■ Required action
The required output consists solely of the lines from the line containing "Instruction: Open the 图片 images tab" through the end of the records, copied exactly.

Collected data
------------------------------------------------------------------------

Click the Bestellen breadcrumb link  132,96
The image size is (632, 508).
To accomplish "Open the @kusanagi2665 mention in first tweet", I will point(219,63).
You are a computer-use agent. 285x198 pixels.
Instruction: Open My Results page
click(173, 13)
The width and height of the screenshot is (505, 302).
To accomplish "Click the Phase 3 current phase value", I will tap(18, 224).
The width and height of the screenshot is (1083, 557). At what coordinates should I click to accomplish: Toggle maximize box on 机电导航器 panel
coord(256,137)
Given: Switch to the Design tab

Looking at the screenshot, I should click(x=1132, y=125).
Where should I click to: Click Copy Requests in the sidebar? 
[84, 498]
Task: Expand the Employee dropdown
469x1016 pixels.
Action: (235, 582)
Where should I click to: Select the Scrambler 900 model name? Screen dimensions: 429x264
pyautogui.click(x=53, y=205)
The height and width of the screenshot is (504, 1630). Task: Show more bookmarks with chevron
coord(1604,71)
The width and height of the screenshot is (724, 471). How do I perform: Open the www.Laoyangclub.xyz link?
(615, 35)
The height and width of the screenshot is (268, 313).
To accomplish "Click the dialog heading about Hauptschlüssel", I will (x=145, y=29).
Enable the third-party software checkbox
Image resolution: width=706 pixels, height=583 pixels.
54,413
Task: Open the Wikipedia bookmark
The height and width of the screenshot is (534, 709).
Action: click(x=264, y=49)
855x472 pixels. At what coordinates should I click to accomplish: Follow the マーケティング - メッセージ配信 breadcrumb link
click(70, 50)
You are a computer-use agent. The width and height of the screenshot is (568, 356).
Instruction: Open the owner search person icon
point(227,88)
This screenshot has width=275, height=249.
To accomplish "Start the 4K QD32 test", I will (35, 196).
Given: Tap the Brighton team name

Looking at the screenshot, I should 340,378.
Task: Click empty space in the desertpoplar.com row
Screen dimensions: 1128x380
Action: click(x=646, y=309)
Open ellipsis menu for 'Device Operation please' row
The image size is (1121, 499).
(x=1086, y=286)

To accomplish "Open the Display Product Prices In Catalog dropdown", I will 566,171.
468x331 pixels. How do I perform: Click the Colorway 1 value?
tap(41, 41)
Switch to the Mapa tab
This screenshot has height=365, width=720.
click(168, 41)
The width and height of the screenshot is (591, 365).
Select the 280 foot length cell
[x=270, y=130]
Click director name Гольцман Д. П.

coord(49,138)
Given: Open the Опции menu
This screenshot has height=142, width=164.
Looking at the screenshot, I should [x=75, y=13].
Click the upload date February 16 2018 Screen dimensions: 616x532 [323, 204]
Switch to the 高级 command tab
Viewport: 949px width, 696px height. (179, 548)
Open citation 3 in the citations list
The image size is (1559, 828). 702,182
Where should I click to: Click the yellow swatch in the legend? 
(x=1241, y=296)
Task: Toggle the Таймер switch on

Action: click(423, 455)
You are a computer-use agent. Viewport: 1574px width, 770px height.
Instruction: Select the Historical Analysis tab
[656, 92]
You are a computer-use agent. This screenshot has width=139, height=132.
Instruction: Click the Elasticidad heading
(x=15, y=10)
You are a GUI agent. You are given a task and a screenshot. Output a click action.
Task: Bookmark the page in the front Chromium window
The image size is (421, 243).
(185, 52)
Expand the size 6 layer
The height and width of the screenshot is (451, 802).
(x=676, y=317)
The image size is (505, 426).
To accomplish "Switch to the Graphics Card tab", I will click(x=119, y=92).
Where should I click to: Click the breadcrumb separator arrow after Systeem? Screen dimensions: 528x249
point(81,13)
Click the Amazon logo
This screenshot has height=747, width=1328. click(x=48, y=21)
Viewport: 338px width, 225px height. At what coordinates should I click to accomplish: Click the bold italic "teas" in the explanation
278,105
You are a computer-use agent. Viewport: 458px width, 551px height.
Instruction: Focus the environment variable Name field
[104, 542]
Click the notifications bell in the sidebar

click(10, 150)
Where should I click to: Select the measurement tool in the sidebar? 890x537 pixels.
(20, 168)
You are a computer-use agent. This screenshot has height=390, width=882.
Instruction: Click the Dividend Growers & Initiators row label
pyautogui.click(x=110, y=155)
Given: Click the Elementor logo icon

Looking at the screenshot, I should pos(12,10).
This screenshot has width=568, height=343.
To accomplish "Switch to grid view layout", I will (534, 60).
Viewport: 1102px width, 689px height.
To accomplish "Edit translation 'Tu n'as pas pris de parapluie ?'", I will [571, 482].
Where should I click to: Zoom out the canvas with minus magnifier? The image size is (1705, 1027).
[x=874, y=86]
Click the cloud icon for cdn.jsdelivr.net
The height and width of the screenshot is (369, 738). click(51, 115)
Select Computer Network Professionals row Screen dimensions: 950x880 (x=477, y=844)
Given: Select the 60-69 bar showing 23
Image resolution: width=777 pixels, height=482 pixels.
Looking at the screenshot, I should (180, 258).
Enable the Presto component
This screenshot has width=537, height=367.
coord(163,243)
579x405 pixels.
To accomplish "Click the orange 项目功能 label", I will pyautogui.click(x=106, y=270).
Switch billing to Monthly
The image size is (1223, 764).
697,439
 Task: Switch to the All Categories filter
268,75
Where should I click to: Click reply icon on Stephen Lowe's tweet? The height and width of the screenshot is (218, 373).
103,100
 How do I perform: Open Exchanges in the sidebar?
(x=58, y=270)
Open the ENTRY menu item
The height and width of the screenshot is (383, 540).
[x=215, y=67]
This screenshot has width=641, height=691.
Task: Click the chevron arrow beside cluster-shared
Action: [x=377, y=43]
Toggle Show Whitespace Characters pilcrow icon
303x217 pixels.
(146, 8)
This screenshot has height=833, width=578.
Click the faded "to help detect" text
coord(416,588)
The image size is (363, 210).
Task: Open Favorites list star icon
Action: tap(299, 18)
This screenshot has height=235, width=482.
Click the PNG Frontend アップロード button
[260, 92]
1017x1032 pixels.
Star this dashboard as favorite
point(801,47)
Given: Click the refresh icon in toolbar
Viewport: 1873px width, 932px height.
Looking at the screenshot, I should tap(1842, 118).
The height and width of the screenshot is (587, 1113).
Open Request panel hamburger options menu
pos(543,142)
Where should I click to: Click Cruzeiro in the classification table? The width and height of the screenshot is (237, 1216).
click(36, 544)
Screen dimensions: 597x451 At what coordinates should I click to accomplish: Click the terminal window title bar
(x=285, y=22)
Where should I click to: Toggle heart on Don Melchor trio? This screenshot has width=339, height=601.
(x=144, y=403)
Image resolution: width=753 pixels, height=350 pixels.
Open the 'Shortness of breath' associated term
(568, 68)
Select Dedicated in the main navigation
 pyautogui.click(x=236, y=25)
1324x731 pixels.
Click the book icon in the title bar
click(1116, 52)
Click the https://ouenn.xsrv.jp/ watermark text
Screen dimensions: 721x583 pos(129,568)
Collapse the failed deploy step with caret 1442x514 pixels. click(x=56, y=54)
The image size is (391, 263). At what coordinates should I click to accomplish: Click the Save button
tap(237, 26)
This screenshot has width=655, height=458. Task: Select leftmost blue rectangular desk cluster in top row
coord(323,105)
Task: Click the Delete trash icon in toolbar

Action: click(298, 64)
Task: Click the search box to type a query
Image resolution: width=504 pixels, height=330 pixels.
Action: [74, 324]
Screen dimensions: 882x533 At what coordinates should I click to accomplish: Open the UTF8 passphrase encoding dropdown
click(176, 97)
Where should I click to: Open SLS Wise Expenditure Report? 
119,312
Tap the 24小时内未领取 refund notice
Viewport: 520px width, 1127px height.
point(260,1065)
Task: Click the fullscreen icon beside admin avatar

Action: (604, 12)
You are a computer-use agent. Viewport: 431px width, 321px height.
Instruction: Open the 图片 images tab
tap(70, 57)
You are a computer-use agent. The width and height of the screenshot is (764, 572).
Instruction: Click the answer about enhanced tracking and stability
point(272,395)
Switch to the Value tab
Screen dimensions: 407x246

------------------------------------------------------------------------

■ Completed task
Instruction: Open the 图片 images tab
tap(70, 57)
You are a computer-use agent. The width and height of the screenshot is (764, 572).
Instruction: Click the answer about enhanced tracking and stability
point(272,395)
Switch to the Value tab
Screen dimensions: 407x246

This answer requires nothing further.